Nel 1971 Gurdon entra a far parte del Medical Research Council Laboratory of Molecular Biology (LMB) a Cambridge e pochi anni dopo diventa il capo della divisione di biologia cellulare del LMB. In questo periodo lavora per identificare le molecole negli ovociti responsabili dell'effetto di riprogrammazione nucleare e la comunità scientifica inizia a riconoscere i risultati dei suoi primi esperimenti con Xenopus[2].
Nel 1983 Gurdon assume una cattedra di biologia cellulare presso l'Università di Cambridge, successivamente si trasferisce al Wellcome Trust/Cancer Research Campaign Institute (in seguito Wellcome Trust/Cancer Research UK Gurdon Institute), un'istituzione con sede a Cambridge co-fondata nel 1989 ed intitolata a suo nome nel 2004[3]. Nel 2001 lascia la direzione dell'Istituto per concentrarsi sulla ricerca a tempo pieno.
Il Premio Nobel 2012
Nel 2012 John B. Gurdon, insieme a Shinya Yamanaka, viene insignito del Premio Nobel per la Medicina o la Fisiologia.
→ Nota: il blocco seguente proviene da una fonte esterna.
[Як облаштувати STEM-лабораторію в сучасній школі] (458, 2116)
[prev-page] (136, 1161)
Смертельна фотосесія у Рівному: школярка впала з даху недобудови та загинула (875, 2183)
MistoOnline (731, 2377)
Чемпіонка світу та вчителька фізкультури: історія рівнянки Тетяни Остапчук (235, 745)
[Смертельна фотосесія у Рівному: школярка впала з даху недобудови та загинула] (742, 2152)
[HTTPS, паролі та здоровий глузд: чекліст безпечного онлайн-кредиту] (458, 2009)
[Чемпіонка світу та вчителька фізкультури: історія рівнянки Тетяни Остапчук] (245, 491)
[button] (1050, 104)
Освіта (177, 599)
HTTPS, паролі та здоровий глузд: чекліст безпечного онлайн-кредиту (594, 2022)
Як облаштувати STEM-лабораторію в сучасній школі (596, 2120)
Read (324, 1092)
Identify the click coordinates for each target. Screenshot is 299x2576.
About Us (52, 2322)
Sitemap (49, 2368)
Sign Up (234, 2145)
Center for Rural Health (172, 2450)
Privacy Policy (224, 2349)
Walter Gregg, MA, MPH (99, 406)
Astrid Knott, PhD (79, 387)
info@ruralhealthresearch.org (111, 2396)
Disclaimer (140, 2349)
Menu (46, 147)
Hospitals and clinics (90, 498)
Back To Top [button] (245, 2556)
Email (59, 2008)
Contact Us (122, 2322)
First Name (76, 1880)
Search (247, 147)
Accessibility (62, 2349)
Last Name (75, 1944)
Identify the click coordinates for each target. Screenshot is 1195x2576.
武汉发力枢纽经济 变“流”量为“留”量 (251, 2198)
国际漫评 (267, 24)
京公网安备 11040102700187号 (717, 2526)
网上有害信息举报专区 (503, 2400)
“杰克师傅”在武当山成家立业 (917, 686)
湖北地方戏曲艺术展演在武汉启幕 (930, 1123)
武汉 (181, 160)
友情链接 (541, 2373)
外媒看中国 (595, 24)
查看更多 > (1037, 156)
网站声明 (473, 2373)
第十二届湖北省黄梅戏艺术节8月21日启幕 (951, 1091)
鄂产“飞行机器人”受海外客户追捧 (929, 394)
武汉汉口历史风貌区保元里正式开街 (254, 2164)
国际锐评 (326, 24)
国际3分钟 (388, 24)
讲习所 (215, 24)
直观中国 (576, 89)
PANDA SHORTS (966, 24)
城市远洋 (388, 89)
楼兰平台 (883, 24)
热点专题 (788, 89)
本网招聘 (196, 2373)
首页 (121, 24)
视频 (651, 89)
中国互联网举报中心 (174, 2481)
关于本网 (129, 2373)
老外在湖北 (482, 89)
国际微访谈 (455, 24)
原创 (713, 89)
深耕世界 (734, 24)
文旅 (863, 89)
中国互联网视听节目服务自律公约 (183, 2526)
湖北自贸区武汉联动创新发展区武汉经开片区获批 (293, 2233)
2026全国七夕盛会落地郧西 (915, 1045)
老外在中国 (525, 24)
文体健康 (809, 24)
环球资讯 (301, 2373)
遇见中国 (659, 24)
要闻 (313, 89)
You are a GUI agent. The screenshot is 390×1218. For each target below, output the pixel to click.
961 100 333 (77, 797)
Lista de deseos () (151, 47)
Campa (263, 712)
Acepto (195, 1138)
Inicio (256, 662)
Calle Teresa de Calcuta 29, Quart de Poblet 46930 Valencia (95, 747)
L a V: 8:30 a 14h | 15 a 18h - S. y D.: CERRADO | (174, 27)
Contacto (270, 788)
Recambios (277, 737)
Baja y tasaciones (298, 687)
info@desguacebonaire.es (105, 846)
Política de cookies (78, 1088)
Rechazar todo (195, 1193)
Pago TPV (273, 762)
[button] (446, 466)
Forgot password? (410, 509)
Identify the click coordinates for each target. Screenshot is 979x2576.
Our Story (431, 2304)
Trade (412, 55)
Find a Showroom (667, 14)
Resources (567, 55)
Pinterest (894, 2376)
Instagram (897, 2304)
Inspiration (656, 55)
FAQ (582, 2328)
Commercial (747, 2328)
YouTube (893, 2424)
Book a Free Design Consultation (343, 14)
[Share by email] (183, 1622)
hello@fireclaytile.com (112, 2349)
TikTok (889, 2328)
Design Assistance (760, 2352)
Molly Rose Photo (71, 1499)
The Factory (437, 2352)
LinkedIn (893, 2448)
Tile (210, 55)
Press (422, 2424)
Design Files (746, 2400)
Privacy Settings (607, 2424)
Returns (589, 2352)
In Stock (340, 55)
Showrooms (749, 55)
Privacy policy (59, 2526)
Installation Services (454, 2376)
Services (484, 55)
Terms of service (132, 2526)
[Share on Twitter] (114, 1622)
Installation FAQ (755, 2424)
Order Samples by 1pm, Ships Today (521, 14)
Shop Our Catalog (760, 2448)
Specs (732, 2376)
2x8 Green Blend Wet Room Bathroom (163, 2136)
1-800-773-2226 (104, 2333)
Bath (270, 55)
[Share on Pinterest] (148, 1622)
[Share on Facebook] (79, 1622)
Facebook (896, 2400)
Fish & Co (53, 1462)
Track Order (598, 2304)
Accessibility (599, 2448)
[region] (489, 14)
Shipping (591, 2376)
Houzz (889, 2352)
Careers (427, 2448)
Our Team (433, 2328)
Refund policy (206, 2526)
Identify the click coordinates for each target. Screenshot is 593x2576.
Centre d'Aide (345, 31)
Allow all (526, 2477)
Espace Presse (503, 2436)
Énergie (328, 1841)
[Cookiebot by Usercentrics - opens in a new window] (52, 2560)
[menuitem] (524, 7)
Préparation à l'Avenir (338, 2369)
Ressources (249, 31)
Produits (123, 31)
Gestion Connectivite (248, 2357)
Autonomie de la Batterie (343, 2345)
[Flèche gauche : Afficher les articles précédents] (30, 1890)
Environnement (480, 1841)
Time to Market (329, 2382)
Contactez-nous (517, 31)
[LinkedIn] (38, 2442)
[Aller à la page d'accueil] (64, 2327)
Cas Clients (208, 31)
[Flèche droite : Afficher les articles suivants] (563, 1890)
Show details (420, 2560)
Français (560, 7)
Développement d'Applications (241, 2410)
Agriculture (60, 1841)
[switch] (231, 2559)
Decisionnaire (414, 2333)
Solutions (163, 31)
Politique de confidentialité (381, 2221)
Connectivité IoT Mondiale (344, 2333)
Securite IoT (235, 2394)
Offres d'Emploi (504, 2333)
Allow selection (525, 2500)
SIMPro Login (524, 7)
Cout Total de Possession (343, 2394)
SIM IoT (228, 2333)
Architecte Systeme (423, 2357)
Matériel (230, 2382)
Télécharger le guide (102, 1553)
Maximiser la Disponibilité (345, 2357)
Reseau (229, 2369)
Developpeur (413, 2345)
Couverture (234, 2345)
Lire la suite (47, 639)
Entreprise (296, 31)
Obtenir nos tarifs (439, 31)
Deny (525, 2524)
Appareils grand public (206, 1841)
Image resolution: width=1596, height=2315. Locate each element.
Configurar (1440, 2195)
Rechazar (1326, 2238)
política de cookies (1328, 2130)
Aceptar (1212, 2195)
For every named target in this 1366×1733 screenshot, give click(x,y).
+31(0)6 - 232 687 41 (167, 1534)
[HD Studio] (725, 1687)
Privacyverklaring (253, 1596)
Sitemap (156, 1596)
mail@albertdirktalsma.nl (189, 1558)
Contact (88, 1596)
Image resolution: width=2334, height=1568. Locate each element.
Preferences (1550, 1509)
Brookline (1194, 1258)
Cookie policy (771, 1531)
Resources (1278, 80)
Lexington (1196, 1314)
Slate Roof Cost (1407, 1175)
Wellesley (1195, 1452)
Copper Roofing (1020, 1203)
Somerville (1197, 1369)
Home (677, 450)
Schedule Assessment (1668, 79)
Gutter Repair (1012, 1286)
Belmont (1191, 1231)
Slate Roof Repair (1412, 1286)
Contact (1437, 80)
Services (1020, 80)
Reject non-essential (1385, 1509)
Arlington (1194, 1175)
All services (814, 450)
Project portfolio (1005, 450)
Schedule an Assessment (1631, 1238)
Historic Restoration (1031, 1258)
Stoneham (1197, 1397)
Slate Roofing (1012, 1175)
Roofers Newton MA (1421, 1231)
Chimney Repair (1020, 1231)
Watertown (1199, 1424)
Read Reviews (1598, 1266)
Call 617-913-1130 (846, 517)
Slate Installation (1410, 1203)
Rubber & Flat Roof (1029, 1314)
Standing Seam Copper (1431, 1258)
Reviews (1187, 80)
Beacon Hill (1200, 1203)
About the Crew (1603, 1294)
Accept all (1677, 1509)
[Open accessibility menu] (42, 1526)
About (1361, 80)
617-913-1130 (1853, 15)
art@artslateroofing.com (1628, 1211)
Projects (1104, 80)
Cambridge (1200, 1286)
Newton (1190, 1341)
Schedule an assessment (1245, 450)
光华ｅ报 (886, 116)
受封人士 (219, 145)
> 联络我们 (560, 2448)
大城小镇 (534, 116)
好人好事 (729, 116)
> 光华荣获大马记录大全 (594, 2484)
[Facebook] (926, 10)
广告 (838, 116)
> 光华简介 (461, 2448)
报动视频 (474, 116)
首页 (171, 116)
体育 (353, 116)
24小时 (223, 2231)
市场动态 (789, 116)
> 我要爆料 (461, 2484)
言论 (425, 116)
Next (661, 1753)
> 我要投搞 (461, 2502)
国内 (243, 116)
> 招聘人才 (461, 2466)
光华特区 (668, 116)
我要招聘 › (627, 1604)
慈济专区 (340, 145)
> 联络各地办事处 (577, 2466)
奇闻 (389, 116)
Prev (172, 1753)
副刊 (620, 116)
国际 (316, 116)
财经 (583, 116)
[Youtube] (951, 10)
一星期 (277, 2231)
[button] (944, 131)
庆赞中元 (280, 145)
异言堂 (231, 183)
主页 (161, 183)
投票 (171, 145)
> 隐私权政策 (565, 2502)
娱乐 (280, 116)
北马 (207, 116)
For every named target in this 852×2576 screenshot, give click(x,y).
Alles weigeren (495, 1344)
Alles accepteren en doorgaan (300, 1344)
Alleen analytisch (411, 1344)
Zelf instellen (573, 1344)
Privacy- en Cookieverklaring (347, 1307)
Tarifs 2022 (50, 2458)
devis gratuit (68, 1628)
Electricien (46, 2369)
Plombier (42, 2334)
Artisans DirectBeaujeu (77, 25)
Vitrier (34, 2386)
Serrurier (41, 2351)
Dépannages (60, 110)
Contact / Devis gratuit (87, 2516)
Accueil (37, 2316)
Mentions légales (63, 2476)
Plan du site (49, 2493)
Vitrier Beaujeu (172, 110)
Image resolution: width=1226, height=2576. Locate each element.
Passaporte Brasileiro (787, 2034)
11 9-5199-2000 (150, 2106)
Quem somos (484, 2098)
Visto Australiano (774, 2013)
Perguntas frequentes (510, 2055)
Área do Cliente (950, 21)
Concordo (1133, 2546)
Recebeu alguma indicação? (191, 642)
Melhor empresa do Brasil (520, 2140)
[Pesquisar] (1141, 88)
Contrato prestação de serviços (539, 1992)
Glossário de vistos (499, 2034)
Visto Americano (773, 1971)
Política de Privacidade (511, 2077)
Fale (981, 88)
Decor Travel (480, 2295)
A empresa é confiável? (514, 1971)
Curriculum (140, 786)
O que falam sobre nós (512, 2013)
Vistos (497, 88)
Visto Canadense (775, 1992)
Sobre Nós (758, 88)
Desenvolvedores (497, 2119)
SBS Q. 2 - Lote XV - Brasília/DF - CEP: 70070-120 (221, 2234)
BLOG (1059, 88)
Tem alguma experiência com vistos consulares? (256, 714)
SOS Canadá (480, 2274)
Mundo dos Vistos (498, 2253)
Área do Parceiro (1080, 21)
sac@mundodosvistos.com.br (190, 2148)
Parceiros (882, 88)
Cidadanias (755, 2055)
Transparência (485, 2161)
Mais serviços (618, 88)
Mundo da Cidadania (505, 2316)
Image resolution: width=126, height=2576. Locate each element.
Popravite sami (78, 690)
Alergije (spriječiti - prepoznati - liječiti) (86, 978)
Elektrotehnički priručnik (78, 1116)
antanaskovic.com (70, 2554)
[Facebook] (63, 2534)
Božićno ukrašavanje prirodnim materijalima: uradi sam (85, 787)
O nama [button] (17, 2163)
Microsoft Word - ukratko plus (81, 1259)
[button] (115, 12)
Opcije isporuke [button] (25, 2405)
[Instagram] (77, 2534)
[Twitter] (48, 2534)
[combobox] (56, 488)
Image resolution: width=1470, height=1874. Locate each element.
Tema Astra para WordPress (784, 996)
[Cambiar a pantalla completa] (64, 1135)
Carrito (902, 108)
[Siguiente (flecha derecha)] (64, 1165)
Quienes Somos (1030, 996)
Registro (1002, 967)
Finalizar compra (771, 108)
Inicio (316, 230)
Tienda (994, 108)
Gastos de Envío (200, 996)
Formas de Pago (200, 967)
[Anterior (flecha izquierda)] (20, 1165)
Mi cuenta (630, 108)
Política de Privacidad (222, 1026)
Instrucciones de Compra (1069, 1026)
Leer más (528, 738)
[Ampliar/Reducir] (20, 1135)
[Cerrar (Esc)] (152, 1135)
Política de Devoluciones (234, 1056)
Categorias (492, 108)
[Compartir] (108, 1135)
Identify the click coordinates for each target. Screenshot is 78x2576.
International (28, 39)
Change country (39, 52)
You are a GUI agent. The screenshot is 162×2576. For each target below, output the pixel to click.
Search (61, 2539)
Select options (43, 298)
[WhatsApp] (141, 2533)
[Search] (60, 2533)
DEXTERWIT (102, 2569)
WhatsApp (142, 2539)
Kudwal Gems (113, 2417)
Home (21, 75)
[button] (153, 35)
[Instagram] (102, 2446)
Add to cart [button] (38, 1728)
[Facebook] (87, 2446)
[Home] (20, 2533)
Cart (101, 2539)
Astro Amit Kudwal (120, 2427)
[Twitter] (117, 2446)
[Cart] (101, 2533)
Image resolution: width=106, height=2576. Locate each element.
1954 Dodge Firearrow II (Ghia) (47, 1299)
I due scienziati, con le loro ricerche hanno dimostrato la possibilità di riprogrammare cellule adulte in cellule staminali pluripotenti, aprendo le porte ad applicazioni cliniche di enorme importanza[4][2].
La seconda Conferenza Vaticana sulle cellule staminali
Nel 2013 il cardinale Gianfranco Ravasi, presidente del Pontificio Consiglio della cultura, promuove per la seconda volta un tema scientifico molto complesso: le cellule staminali adulte. Al centro di questa Seconda Conferenza internazionale - dopo quella del 2011 - le fondazioni NeoStem, Stem for Life Foundation & Stoq International[5]. Tema dell’evento, presentato nella sala stampa della Santa Sede, "Medicina rigenerativa: cambiamento fondamentale nella scienza e nella cultura”. In questa sede, John Gurdon viene invitato a partecipare alla conferenza in qualità di keynote speaker, poiché insignito del Premio Nobel 2012.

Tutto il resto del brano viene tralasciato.